COMPLETA LO SIGUIENTE →
1 > Según el fragmento, ¿por qué se pide a quien arme el proyecto que cuente cómo le va? Responde en una a tres oraciones.
2 > Reproduce sin cambios todo el pasaje del fragmento que va desde "Hola amigo lo" hasta "(Ago 18, 2006)".

FRAGMENTO PARA LEER →
Hola amigo lo que quieres es hacer un jueo de luces pero que no este conectado en tu PC entonces lo que quieres es hacrlo con un PIC y estaba buscando por la red y encontre esta pagina http://perso.wanadoo.es/luis_ju/proyect/cqpic.html  creo que eso es lo que necesitas ojala  te sirva ahh y si lo armas por favor cuentanos como te va para que los amigos del foro tambien se animen y yo tambien a hacerlo bueno suerte en tu proyecto ojala encuentres lo que buscas

saludos


----------



## Guille DJ (Ago 18, 2006)

EXTRACTO DE DATOS →
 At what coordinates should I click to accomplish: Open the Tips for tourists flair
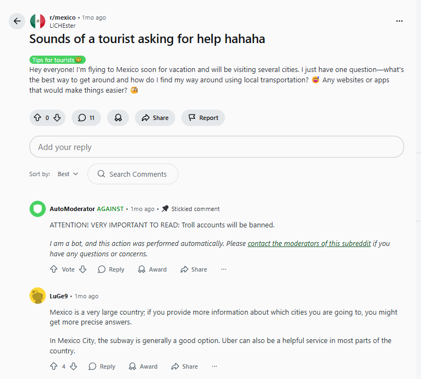57,60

TAREAS RESUELTAS →
1 > Se le pide que lo cuente para que los amigos del foro también se animen a hacerlo, y quien escribe el mensaje también.

2 >
Hola amigo lo que quieres es hacer un jueo de luces pero que no este conectado en tu PC entonces lo que quieres es hacrlo con un PIC y estaba buscando por la red y encontre esta pagina http://perso.wanadoo.es/luis_ju/proyect/cqpic.html  creo que eso es lo que necesitas ojala  te sirva ahh y si lo armas por favor cuentanos como te va para que los amigos del foro tambien se animen y yo tambien a hacerlo bueno suerte en tu proyecto ojala encuentres lo que buscas

saludos


----------



## Guille DJ (Ago 18, 2006)